**ЗАДАНИЯ ДЛЯ ВЫПОЛНЕНИЯ:**
[1] Какой марки было пианино в тексте о пианино и какого оно года?
[2] Перепишите без изменений отрывок из текста о пианино между словами «Более двадцати лет» и «так уж просто.» включительно.

ЭТОТ ФОКСТРОТ НАМ СТОИЛ ДЕСЯТЬ ТЫСЯЧ

 

ЭТОТ ФОКСТРОТ НАМ СТОИЛ ДЕСЯТЬ ТЫСЯЧ В нашем доме всегда было пианино. Одно и то же. И не хухры-мухры, а Блютнер 1897 года (для тех, кто понимает). Когда-то, еще до войны, его купили моей тогда

В нашем доме всегда было пианино. Одно и то же. И не хухры-мухры, а Блютнер 1897 года (для тех, кто понимает). Когда-то, еще до войны, его купили моей тогда еще маленькой маме, чтоб не нарушить традицию и, как положено в приличной еврейской семье, научить ребенка музыке. Этот многострадальный инструмент только с нашей семейкой пережил войну, эвакуацию и десяток переездов из города в город и из квартиры на квартиру. Мама окончила музыкальную школу и музыкальное училище, профессионально играла, но судьба распорядилась таким образом, что стала она юристом, а не пианисткой. Мы с сестрой тоже усердно все школьные годы колотили по клавишам, но результаты были куда жиже маминых и перспектива конкурса Чайковского нам не грозила.Как любил острить наш папа, «этот фокстрот нам стоил десять тысяч». И дочка моя, честно отзанимавшись несколько лет, понесла по жизни К Элизе и Турецкий Марш, не посягая на большее. Однако расстаться с пианино даже не приходило в голову — слишком много и многих оно помнило, нет-нет да кто-то из нас в романтической тоске присаживался на крутящийся стульчик и извлекал фальшивые неуверенные звуки. Да и более близкие к музыке друзья не раз давали нам на нем домашние концерты, так что пианино прописано в нашем доме навсегда. Но однажды у него появился конкурент.
Более двадцати лет назад мы купили квартиру у одного не очень известного писателя. Бывшие хозяева, разъезжавшиеся по разным направлениям, судорожно пристраивали ставшую ненужной мебель, а нас наградили здоровым полуторо репетиционным роялем Шредер 1926 г. Он был неземной красоты, но занимал две трети огромной гостиной и мы понимали, что для нашего не очень симфонического семейства получается многовато музыки на один квадратный метр. Надо было оставить что-то одно. Колебались мы недолго, с Блютнером я расстаться отказывалась категорически, поэтому на выход было предложено выдвинуться Шредеру. Но это оказалось не так уж просто.
Сначала, не скрою, я попробовала его продать. Надо сказать, что я вообще оказалась бездарна по торговой части, а уж с таким специфическим товаром, как рояль, особенно. Я дала объявление и ко мне потянулся народ. Топча в только купленной и отремонтированной квартире сияющий паркет грязными башмаками, в самое неподходящее время приходили незнакомые люди, как правило группой по трое-четверо, куда обычно входил унылый юный исполнитель, решительная мама или оба родителя, уверенные, что для судьбы Ван Клиберна или Юдиной их отпрыску не хватает только рояля, и самый для меня страшный человек — их настройщик или эксперт по инструменту. Пока юное дарование глазело по сторонам, ковыряло в носу или кадрилось с моей дочкой, а родители взахлеб перечисляли его достижения, хмурый дядька, достав из кармана какие-то скорее плотницкие, нежели музыкальные орудия, бесцеремонно и варварски начинал курочить несчастный рояль, внедряясь в его чрево. Потом обычно эти люди почему-то говорили, что вообще-то им нужно пианино, или что рояль, оказывается, очень большой, или что они бы хотели белый (хотя то, что он черный было известно и до вскрытия), рассуждали о дороговизне (хотя я назначала самую скромную цену и сразу предупреждала, что готова еще уступить. После они уходили, а мой муж, чертыхаясь, прилаживал деревяшки на место до следующего раза.

**ВЫДЕРЖКА ИЗ ДАННЫХ:**
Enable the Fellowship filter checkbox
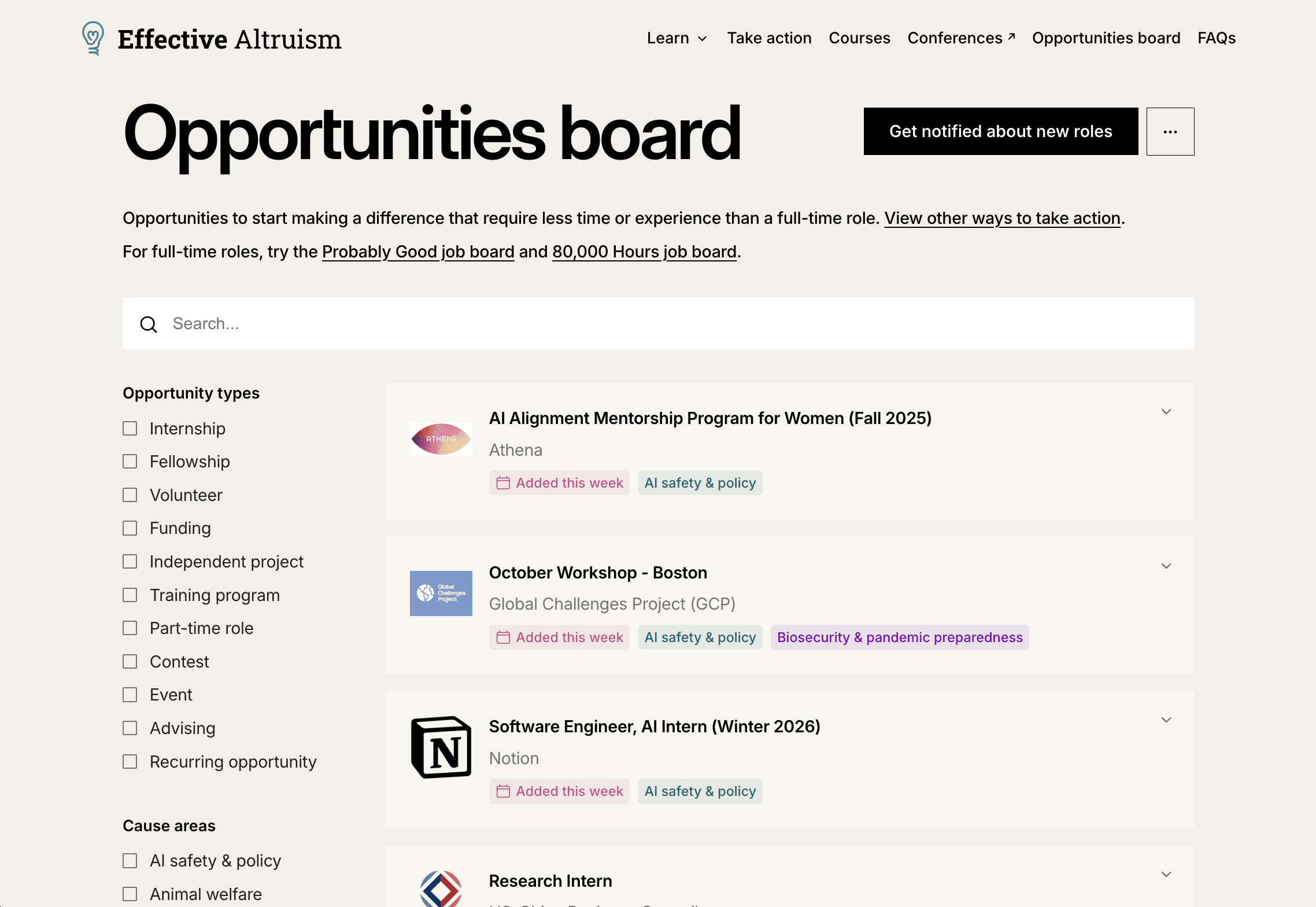Image resolution: width=1316 pixels, height=907 pixels. click(x=130, y=462)
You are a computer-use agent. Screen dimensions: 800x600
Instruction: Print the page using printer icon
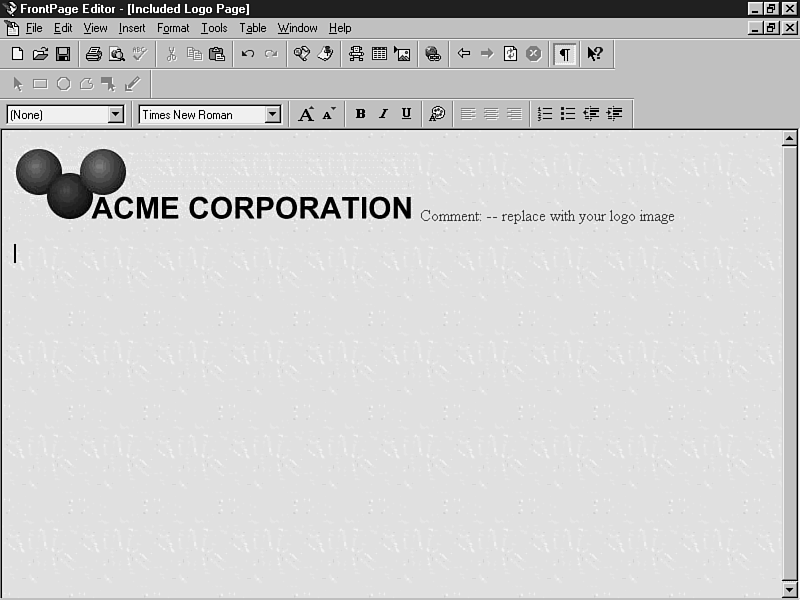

**ОТВЕТЫ ПО ЗАДАНИЯМ:**
[1] Блютнер 1897 года.

[2]
Более двадцати лет назад мы купили квартиру у одного не очень известного писателя. Бывшие хозяева, разъезжавшиеся по разным направлениям, судорожно пристраивали ставшую ненужной мебель, а нас наградили здоровым полуторо репетиционным роялем Шредер 1926 г. Он был неземной красоты, но занимал две трети огромной гостиной и мы понимали, что для нашего не очень симфонического семейства получается многовато музыки на один квадратный метр. Надо было оставить что-то одно. Колебались мы недолго, с Блютнером я расстаться отказывалась категорически, поэтому на выход было предложено выдвинуться Шредеру. Но это оказалось не так уж просто.